Her editor, Ray decided. Some kind of story emergency? That seemed unlikely. The paper was publishing once a week for the summer. He sat down at the kitchen table and immediately wished he hadn't. Getting up again would be a chore.
"Can't Jack? ... I know, but this is supposed to be my night off."
Ray closed his eyes. This was karma, he supposed. Plenty of times he'd had to cancel on her, when a case was eating him up inside.
"Don't lay that guilt trip on me. I've been doing my part and— yes.
Fine.
I'll be out in a couple of minutes." Harriet lowered the phone and looked for someplace to slam it down, but it was a cordless, and the best she could do was to emphatically punch the button.
"You're canceling?" Ray said.
"I'm sorry, Daddy. It's ..."
"The paper," he finished for her. "I know. Should we try for later in the week?"
"Wednesday," Harriet said.
"Wednesday's good," said Ray and hauled himself out of the chair. "I'll let you go."
Harriet kissed him on the cheek. "I love you, Daddy."
"I love you too, honey."
Ray walked back to his car. Something about work was bobbing up from his subconscious. He knew from long practice not to think about it, to just let it emerge on its own.
He turned up the police radio as he started the car. "—peat, all vehicles in the vicinity of—"
A truck pulled out of the driveway next to Harriet's house and honked its horn.
"—hostage situation. Officers under fire, gunman believed to have three hostages. All vehicles proceed to corner of Harper and Grove."
Ray heard something slam and looked up to see the truck driving off, with Harriet in the passenger seat. A blond boy with a crew cut was driving.
Ray pulled into the street going the opposite way, half-listening to the radio. The hostage mess was on the other side of town, and the area would be swarming with police and sheriff's deputies in about thirty seconds. If he was needed, it would be somewhere else, while half the force was dealing with the gunman.

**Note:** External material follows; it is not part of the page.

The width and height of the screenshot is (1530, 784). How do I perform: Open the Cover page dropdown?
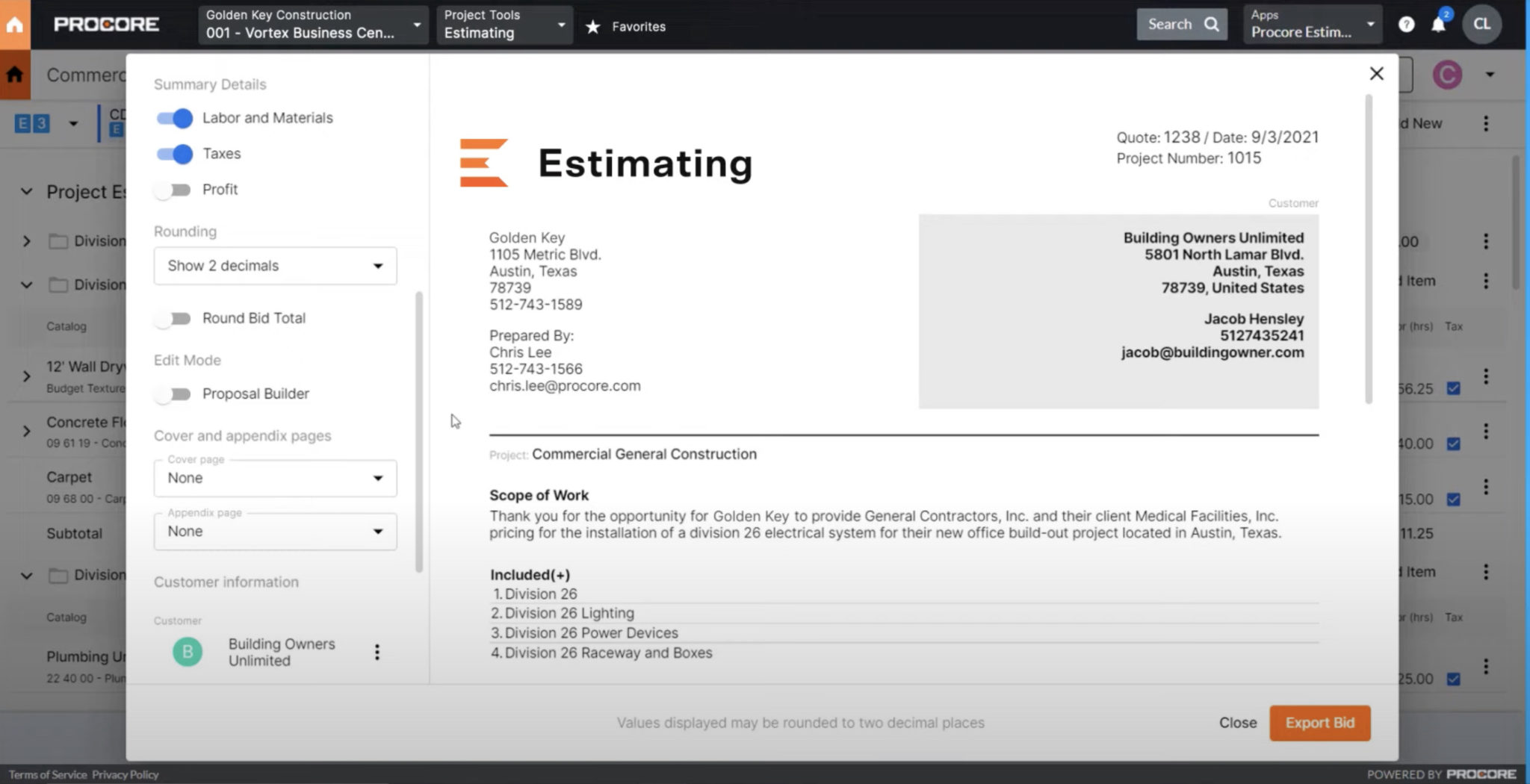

He stopped for gas. It wasn't the ID. Ed was right, that was a dead end. No fingerprints, a campus full of suspects. He'd have better luck finding the girl who'd been assaulted than he would finding the kid who'd been using Dr. Nelson's ID for the last three months.
He paid and pulled into the drive-thru line at the Taco Bell next door. It was fatty and it gave him gas, but he was too lazy to cook tonight and too hungry to even wait for microwave food.
"Stand by," said the dispatcher. "Stand by . . . the gunman is in custody. The hostages are unharmed. Gunman's accomplice also in custody. Green Star has been sighted in the area, other All-Stars may be nearby. The All-Stars are considered very dangerous. Do not attempt to engage the All-Stars. Report any sightings—"
Jack. Harriet had mentioned a Jack on the phone. Red Star's name was Jack. Green Star was a small woman with reddish brown hair. So was Harriet's roommate Mary Beth. Blue Star had dark hair and tanned skin, like Harriet's other roommate, Caroline.
The blond boy in the truck—a couple of witnesses had mentioned a Yellow Star, a skinny kid with moppish blond hair. And Ray realized now that he'd seen the kid before, in the barbershop.